For 200 years philosophers have relentlessly assaulted the idea of objective truth advocating various forms of subjectivism. These views include romanticism (truth as feeling), pragmatism (truth as what works), existentialism (truth as one’s personal choice), and the current phase, postmodernism (objective truth does not exist). Today’s culture reflects a widespread acceptance of truth as relative. Instead of objective moral standards, personal preference decides truth in matters of faith and morals. Your lifestyle and religious view can be true for you, and mine is true for me.
Those who deny objective truth consider themselves more tolerant because they say they accept all views as true. However, they show little tolerance toward those who believe behavior should be guided by transcendent values. When law is based on current preference and not on objective moral standards, the most powerful will rule. Dismissing truth will not make us free; it will unleash new tribal groups based on power. Might will decide what is right. Jesus said, “The truth will set you free” (John 8:32). He didn’t mean any truth that I choose for myself, but the truth that fits reality.
In the last 50 years, mass communication has indoctrinated our culture with these ideas. Truth as subjective and relative has been taught and is being taught in schools, universities, and the media. Truth is irrelevant; live as you please.
Our View of Christ
The urgent need of the day is for those who know the truth in Christ to teach that truth with the power and spirit of love. We must not be harsh, rigid legalists. When people turn away from a hard legalistic version of Christianity they often swing to an opposite extreme of tolerant doctrinal indifferentism.
The church needs to resist absorbing this subjective culture in our preaching, worship, and lifestyles. We need sermons that declare boldly and clearly the truth of the Word of God, not some psychological pep talk or the latest gossip from the Internet. We need music that directs our thoughts and hearts to know, appreciate, and honor God. We must not depend on the beat, the volume, and the performers. We must speak and live the truth in love.

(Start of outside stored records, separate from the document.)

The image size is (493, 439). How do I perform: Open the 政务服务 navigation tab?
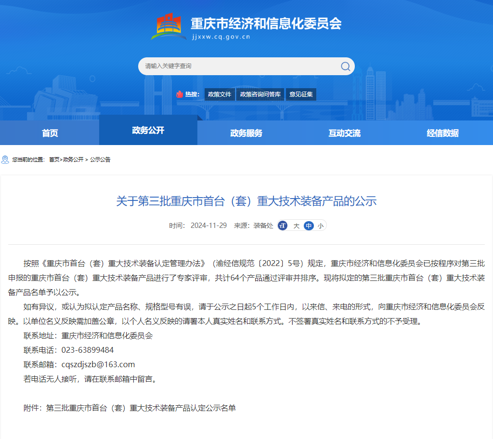point(247,133)
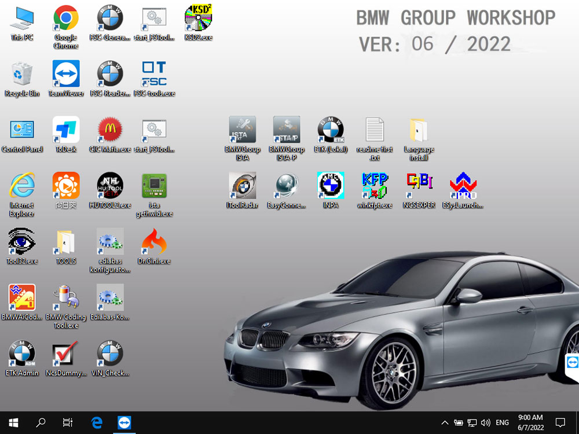Start E-Sys Launcher PRO
The width and height of the screenshot is (579, 434).
click(463, 186)
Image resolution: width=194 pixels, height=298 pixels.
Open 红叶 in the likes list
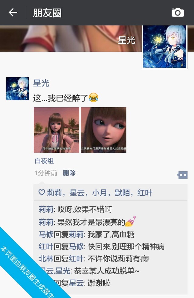145,193
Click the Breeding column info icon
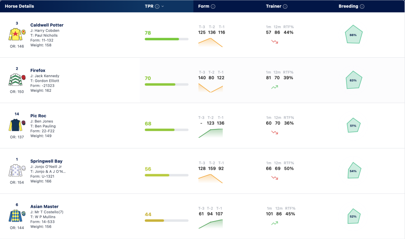Screen dimensions: 405x239 point(362,6)
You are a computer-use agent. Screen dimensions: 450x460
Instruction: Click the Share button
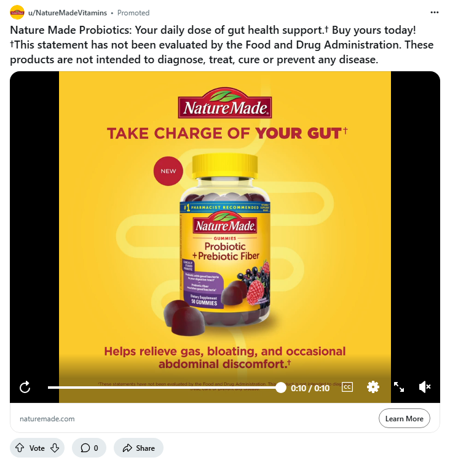(x=139, y=448)
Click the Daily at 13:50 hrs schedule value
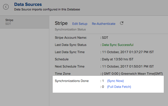Image resolution: width=168 pixels, height=106 pixels. tap(118, 59)
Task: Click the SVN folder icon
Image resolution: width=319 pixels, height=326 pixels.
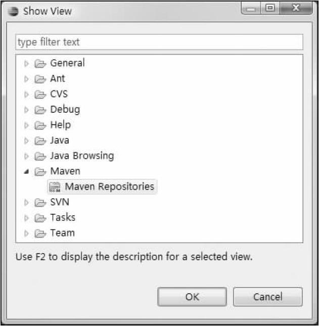Action: click(x=40, y=203)
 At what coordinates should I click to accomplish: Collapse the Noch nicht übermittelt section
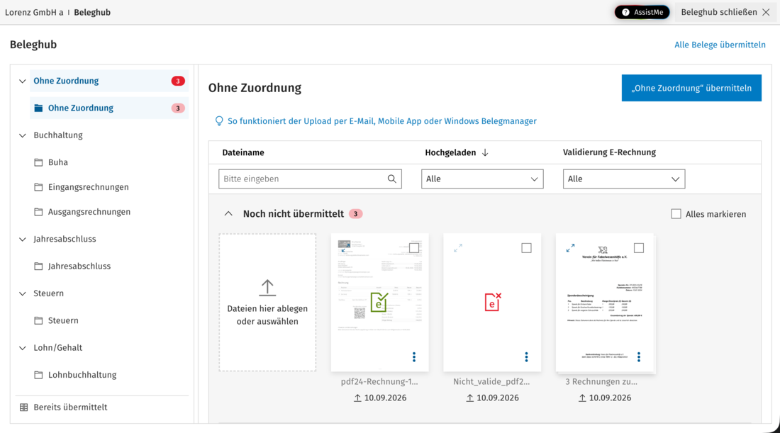click(228, 214)
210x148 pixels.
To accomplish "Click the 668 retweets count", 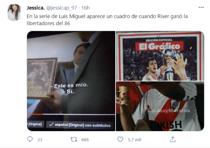I will tap(85, 140).
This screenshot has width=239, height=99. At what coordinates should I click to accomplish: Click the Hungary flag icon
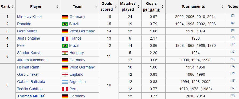pyautogui.click(x=65, y=53)
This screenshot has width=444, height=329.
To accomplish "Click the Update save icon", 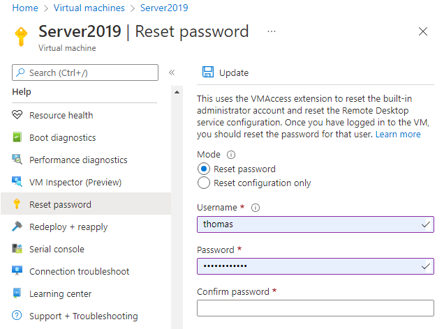I will (x=207, y=72).
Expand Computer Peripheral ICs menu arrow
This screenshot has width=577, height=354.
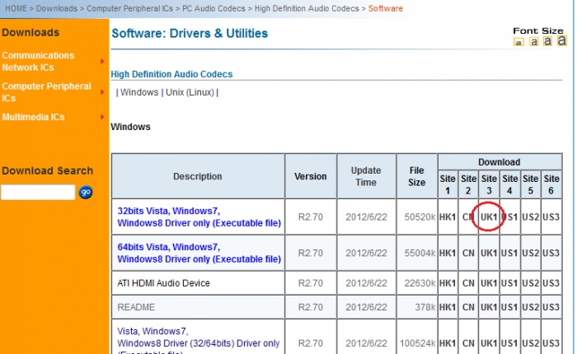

How has this phase of minimizing and denying objective truth affected the church? The medieval mysticism advocated by some in the emerging church movement seems to continue the problem because it minimizes the objective truth of the Word of God. Churches that downplay Christian truth in an effort not to offend outsiders seem to reflect the problem. Seekers will not have their needs met until they come to a knowledge of and relationship with the God who made them and the Lord Jesus Christ who died for them. Shielding them from truth will not produce disciples or mature believers.
Experience takes front stage; doctrinal truth is pushed aside. Activity does not equal truth. Actions need to be interpreted by truth expressed in beliefs, principles, and values. If no objective truth is acknowledged, then everyone will do what is right in his own eyes. We need to evaluate our actions in our lifestyle and religious experience by God’s truth. When we jettison truth, then everyone’s experience becomes equally valid. If nothing is wrong, then nothing is really true. At this point, God help us, we are hopelessly lost.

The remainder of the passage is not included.